I wonder if the same premise still applies with employee-owned companies? or
does that turn the article's premise upside down?

------
tehjoker
You've gotta be skeptical of an article in the financial press that
hearteningly acknowledges the blindingly obvious macroeconomic problems and
proceeds to suggest the solution is some kind of reduction of regulation. They
didn't even offer a single convincing mechanism by way of example.
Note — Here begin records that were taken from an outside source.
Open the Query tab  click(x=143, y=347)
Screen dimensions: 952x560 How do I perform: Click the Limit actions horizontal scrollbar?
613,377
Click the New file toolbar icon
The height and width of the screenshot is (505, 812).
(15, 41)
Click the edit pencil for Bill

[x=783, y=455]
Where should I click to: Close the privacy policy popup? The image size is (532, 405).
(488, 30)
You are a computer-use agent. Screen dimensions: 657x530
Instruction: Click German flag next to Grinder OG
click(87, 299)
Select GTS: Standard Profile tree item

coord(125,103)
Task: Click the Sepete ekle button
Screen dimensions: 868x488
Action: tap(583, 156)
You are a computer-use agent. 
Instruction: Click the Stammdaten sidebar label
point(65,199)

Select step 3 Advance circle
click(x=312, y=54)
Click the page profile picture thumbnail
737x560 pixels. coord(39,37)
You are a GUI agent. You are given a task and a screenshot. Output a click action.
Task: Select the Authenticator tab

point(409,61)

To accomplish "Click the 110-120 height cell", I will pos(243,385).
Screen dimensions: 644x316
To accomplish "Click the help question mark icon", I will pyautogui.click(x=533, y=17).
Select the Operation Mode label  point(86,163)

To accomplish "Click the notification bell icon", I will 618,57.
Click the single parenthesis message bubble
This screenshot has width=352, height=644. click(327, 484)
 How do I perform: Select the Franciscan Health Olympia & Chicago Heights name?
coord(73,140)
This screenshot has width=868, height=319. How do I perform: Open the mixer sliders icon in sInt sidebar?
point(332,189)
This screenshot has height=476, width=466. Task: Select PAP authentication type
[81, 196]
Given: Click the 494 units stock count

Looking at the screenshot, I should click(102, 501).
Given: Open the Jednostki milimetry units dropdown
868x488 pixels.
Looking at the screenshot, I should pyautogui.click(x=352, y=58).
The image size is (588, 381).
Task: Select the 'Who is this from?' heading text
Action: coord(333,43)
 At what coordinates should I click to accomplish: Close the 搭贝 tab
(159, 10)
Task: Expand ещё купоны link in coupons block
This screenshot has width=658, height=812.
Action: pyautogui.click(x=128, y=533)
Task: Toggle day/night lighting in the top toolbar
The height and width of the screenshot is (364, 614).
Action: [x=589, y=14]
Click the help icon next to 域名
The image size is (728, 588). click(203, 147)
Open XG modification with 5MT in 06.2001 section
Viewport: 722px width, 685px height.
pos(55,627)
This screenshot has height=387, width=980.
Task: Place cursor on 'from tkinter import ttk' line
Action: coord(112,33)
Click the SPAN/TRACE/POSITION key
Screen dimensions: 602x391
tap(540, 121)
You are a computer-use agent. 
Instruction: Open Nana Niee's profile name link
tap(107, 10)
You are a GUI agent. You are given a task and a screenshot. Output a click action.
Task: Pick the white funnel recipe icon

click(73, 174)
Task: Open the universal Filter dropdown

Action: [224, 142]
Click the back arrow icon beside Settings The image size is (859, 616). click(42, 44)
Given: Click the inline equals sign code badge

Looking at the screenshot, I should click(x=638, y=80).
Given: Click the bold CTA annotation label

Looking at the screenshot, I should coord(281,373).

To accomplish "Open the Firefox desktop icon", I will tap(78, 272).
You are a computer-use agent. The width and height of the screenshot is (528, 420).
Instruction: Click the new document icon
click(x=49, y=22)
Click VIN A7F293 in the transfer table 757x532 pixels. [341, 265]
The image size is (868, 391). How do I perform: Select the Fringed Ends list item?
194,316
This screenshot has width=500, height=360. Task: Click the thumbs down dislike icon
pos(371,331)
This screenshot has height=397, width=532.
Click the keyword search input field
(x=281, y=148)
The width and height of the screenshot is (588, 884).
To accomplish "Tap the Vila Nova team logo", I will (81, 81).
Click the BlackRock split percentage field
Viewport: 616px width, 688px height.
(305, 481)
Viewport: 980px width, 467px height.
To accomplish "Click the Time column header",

I am 100% on board with the idea that large companies have captured key
agencies. You don't need a scientific study to note the antics of Ajit Pai or
the hostile takeover of the CPFB by a guy that just showed up and just sat in
an office there until people started doing what he said. However, the idea
that somehow cutting regulations will cause monopolies to be less monopolistic
is laughable.

Look at Uber, the poster child for dysregulation. They openly and actively
thwart any kind of rule of law that would constrain them, and they can fund
their operations at shocking losses in the mere hope that they can corner the
market permanently. Look at the arms manufacturers that openly lament that
there isn't enough of a left wing ruckus to scare people into buying more
guns. Look at the right wing rebellion in Oregon over a nothing cap-and-trade
bill that called for armed militia to protect the interests of oil.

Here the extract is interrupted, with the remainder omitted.